The Viking treasures in the Galloway Hoard were collected from all over the ancient world. One of the largest pieces was a decorative, linen-wrapped vessel believed to have originated in Central Asia centuries earlier. Other striking artifacts included a silver cross with intricate gold-leaf inlay and a small rock-crystal jar mounted in gold filigree.

5. Million-Dollar Spanish Chalice

In 1622, a Spanish galleon named the Santa Margarita was torn to pieces by a hurricane off the coast of modern-day Key West, Florida. More than 140 passengers and crew went down with the ship, which was also carrying chests full of gold and silver bullion bars, opulent jewelry and other New World treasures.

For nearly 400 years, the wreckage of the Santa Margarita and its booty were buried in the mud and sand of the Florida Straits.

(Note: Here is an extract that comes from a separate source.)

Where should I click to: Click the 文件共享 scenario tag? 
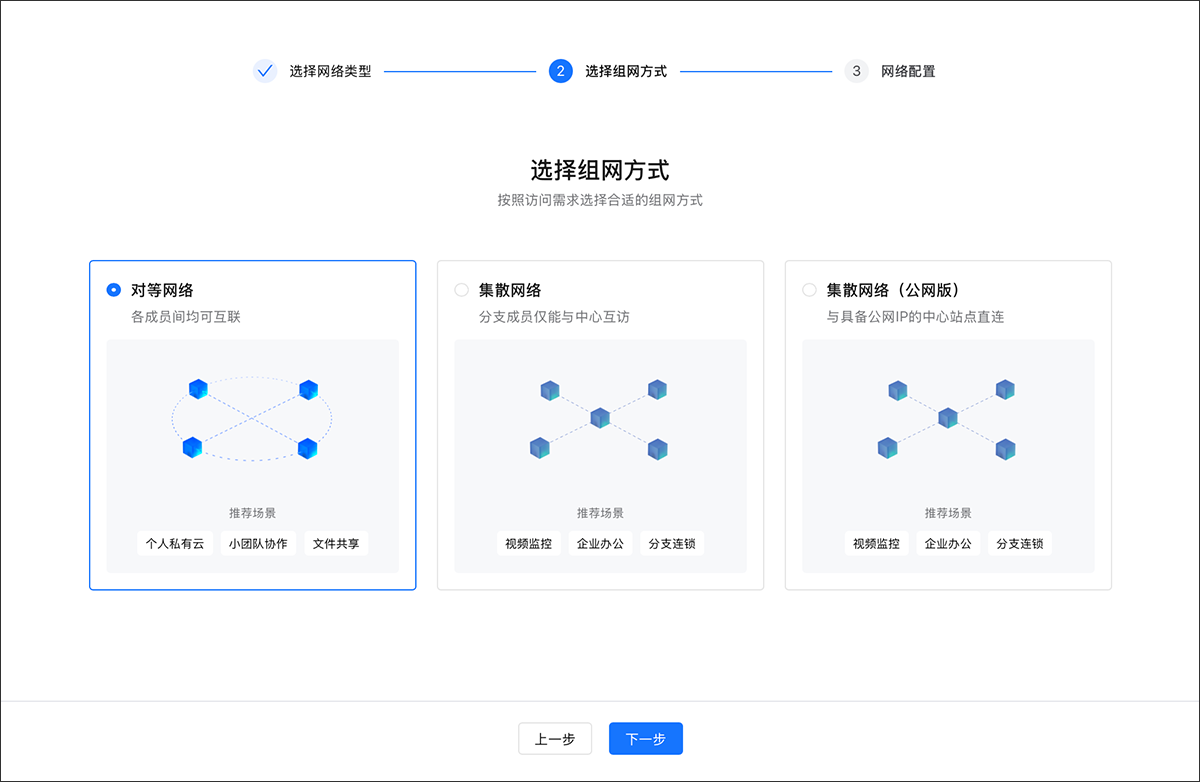336,544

Then, in 1980, a portion of the Santa Margarita was discovered by a research and salvage team 40 miles off the coast of Florida, including $25 million in sunken treasure. They knew there was more down there, though. It had likely been scattered by centuries of tides and storm activity.

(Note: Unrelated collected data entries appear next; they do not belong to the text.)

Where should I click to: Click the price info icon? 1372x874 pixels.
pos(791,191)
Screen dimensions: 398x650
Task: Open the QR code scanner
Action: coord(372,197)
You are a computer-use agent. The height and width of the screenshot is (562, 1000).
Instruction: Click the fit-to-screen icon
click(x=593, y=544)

In 2008, a 20-year-old metal detectorist and treasure diver named Mike DeMar was scanning the ocean floor near the Santa Margarita wreck when he found what he thought was an old beer can buried in a foot of white sand. When DeMar washed away the debris, he saw what it really was—a solid-gold chalice big enough to hold a softball. It was valued at more than $1 million.

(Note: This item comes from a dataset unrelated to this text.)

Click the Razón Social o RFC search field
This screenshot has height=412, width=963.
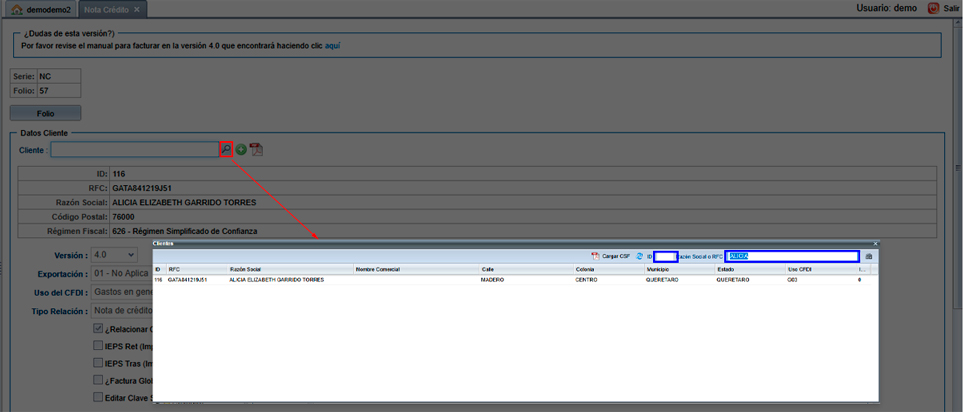click(792, 256)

6. 3,600-Year-Old Gold Cup

Back in England, where every farmer’s field is a potential archeological site. In 2001, a retired electrician named Cliff Bradshaw was scanning a wheat field in East Kent when his metal detector alerted him to something sizable just below the surface.

When Bradshaw wrested the object from the soil, he could see immediately that “it was old” and “it was gold,” he told The Guardian. It was some sort of golden cup that had been crushed by a farmer’s plow, and it looked familiar. When Bradshaw got home, he scoured his archeological books and found its match, a Bronze-Age artifact known as the Rillaton cup.

Archeologists from the British Museum soon confirmed that the golden cup from Kent was indeed from the Bronze Age, beaten from a single piece of gold between 1700 and 1500 B.C. It was one of only five known Bronze Age golden vessels found in Europe.

Bradshaw’s find is now known as the Ringlemere gold cup and he reportedly split a reward of $520,000 with the landowner. “Not a bad day’s work,” said the hobbyist.

7. Royal Crown's Missing Figurine

Kevin Duckett was a metal detector enthusiast for 30 years before he made a life-changing discovery near a pond in Northamptonshire, England in the summer of 2017.

Alerted by his detector, Duckett overturned a clod of dirt and saw what he thought to be a crumpled piece of aluminum foil. On closer inspection, there was a tiny face staring back at him. It was a golden figurine of a king holding a scepter and a cross, and the little royal stood no more than 2.5 inches tall.

Intrigued, Duckett started doing some research and became convinced that the statuette was once part of a crown worn by King Henry VIII in the 16th century and passed along to his royal heirs. The crown was destroyed in 1649 on the orders of Oliver Cromwell, the anti-monarchy revolutionary, but the golden figurine must have gone missing before the crown was melted down.

Duckett’s theory is strong since a replica of Henry VIII’s crown in the Hampton Court Palace is fitted with a nearly identical “twin” figurine to Duckett’s discovery. An object of such important historic significance could be worth more than £2 million pounds.

8. Teen Discovers Ancient Ax Hoard

Thirteen-year-old Milly Hardwick was only on her third metal-detecting expedition when she made a thrilling discovery in 2021 in a field near Royston, England. The high-pitched squeal of her detector was followed by giddy laughter when Milly’s father dug up a hoard of Bronze-Age ax heads.

The solid-bronze axes would have been some of the earliest metal weapons made in England as early as 2300 B.C. Milly and her father unearthed 65 objects that day, and a follow-up archeological expedition found a nearby hoard containing more than 135 objects.